Records for the task:
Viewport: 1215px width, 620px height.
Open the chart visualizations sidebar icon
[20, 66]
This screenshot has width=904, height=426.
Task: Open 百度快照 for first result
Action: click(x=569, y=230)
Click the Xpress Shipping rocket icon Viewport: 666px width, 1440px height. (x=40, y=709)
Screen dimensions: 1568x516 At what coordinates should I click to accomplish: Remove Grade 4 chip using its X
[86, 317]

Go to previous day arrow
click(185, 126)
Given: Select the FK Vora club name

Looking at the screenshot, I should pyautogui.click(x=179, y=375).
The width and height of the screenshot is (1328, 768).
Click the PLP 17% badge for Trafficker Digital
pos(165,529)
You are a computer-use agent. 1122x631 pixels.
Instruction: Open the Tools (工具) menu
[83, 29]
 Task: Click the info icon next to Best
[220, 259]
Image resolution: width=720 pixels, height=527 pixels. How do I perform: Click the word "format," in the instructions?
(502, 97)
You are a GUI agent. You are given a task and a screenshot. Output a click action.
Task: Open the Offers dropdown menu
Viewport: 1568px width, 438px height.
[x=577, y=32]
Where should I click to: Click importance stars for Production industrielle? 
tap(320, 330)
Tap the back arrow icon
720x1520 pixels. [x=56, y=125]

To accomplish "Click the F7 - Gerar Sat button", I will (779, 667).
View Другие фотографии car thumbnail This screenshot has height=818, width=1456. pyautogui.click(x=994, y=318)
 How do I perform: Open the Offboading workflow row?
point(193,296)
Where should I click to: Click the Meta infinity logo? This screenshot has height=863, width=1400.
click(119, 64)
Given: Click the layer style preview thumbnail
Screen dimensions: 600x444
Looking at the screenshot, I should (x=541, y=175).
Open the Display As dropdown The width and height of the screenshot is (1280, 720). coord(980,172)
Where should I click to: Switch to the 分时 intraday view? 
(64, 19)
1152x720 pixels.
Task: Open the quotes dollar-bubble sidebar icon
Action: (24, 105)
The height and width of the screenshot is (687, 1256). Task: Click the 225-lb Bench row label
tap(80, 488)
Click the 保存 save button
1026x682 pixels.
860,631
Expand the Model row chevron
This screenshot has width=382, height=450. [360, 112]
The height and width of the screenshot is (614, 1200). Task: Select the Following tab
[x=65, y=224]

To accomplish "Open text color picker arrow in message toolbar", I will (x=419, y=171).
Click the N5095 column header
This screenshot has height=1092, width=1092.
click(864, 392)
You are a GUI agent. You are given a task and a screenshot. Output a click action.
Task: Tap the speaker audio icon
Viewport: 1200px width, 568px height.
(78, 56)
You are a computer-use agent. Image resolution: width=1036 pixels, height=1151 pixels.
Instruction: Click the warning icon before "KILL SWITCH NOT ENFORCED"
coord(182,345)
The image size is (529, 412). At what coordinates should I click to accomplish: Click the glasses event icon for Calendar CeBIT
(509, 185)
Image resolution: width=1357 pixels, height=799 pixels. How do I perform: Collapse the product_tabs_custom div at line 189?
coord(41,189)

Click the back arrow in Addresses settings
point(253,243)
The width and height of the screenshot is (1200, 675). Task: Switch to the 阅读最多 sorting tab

What the task requires:
Once the lines holding the word "will" in the material above are counted, report that number by itself.

Written response:
2